Many people believe that buying a home is essential. It has been known to be part of the American dream. Owning a home is a big decision, as it usually is a very costly decision. Some people like to point out that buying a home is a great “investment”. Contrary to this belief if you look at long-term housing returns represented by the Case-Shiller Home Price Index: National returns since June 1, 1988 are positive 158.3%. This dramatically underperforms the S&P 500 total return of 1,450% over that same time period. That home price index doesn’t include expenses and upgrades to a home over those years either. In many cases, your return can be a negative real return on your investment after you adjust for inflation. There are many positives to owning your own home, but it is important to assess the following points before taking the plunge.
How long do you expect to live in this new home?
- Renting isn’t always bad. Many people assume you are “throwing money down the toilet” when you rent instead of buying. What many don’t realize is that you are essentially just renting from the bank at the beginning of a mortgage. A majority of your monthly mortgage payment is very similar to renting. For example, with a 4.5%, 30-year, $250,000 mortgage, your first payment will be made and a majority of it will go towards interest only. Over 74% of your first payment goes to interest only and 26% of it goes to paying down your principal. The principal portion being the equity portion or your ownership in the home. Even after 5 years of making payments, the percentage of your total payment in month 120 that goes towards interest only is 67.5%. Over the life of the loan you end up paying $206,018 in interest, which is almost double the home value. If you plan on living in a certain location for only a few years, only a small percentage of your payment is going back into ownership in the home and there is not much financial benefit over renting.
Do you have enough saved?
- Many people underestimate how much they should have saved in the bank and the power of putting money down before buying a home. Even though in many cases banks will lend you a mortgage for as little as 3.5% down or 96.5% loan-to-value (for a first time homebuyer), it makes sense to save 20% as a down-payment. First, you save on private mortgage insurance “PMI”. If you have a conventional loan and you make a down payment of less than 20%, you will be forced to pay for PMI. PMI can range from 0.5% to 1% of the entire loan amount on an annual basis. On the $250,000 loan above, that would cost you $2,500 per year till you have 20% equity in your home. If you make your normal monthly payment, it would take you over 122 months (10 years) until you have 20% equity and you are no longer paying the PMI. This adds thousands of dollars to the original price of your home.

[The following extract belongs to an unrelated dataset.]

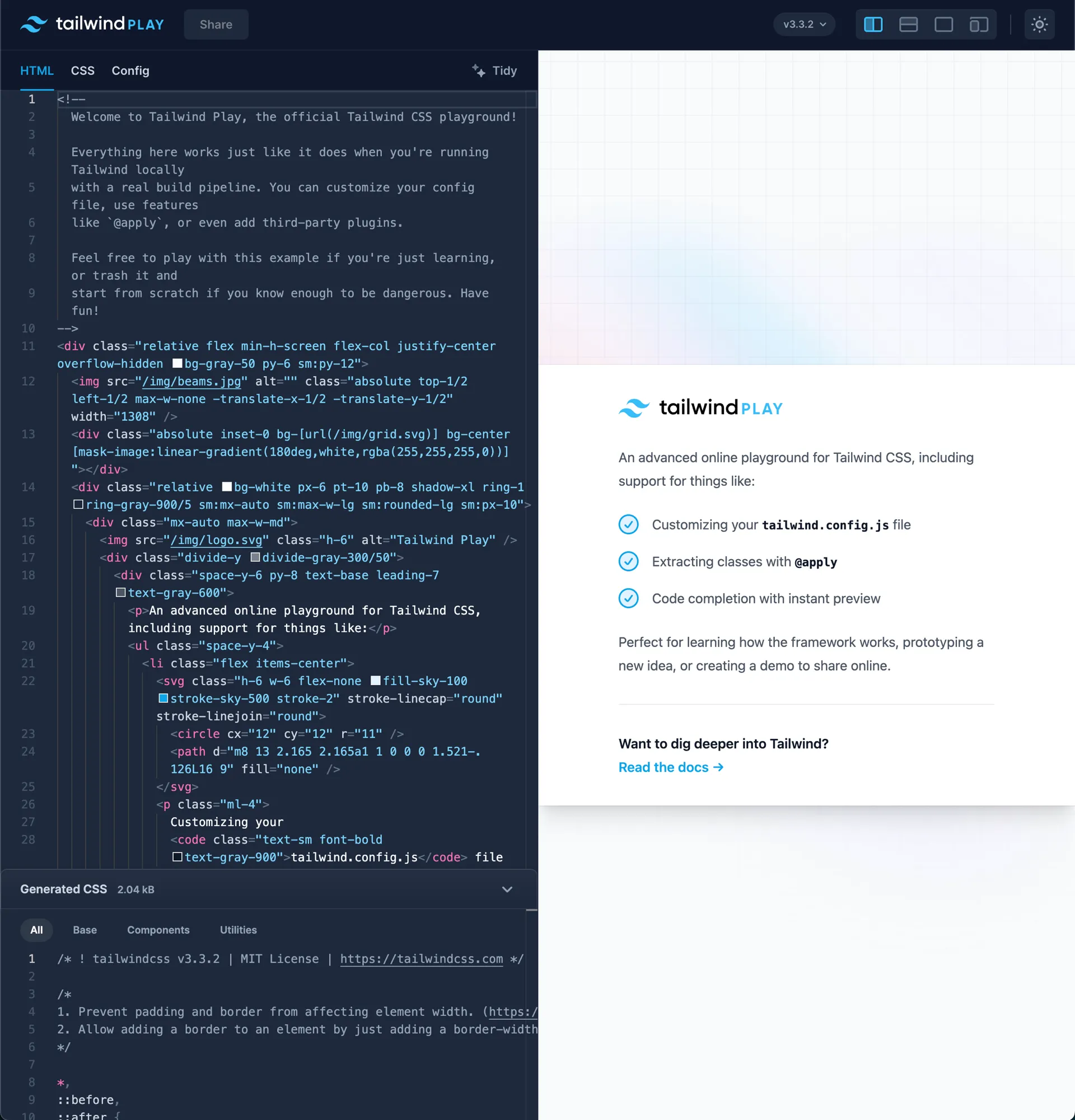Open the Config editor tab

pos(130,71)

- It is also important that your house is a home. The bigger the house, the more “stuff” you need to fill the home. Buying furniture and decorating a home can be a sizeable expense. Not all homes are move-in ready and many need some handiwork done. It is important to have a good understanding of what type of work needs to go into your home and what that will cost.
- Expect the unexpected. Having an emergency fund for your home is also something to think about. Something as simple as the furnace breaking or a water leak can cost you thousands of dollars and that isn’t something you can wait months before getting fixed.

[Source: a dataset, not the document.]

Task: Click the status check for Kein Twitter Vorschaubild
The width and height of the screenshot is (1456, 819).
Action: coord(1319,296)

How much other debt do you have?
- In many cases, you shouldn’t have a lot of debt you are currently paying off before buying a new home. If you have high interest credit card debt or high interest student loans, it may be beneficial to first pay those off before looking for a new home. It is recommended that your total debt payments on a monthly basis do not exceed more than 33% of your total take home pay (after taxes). Anything higher is getting into risky territory of potential problems of default.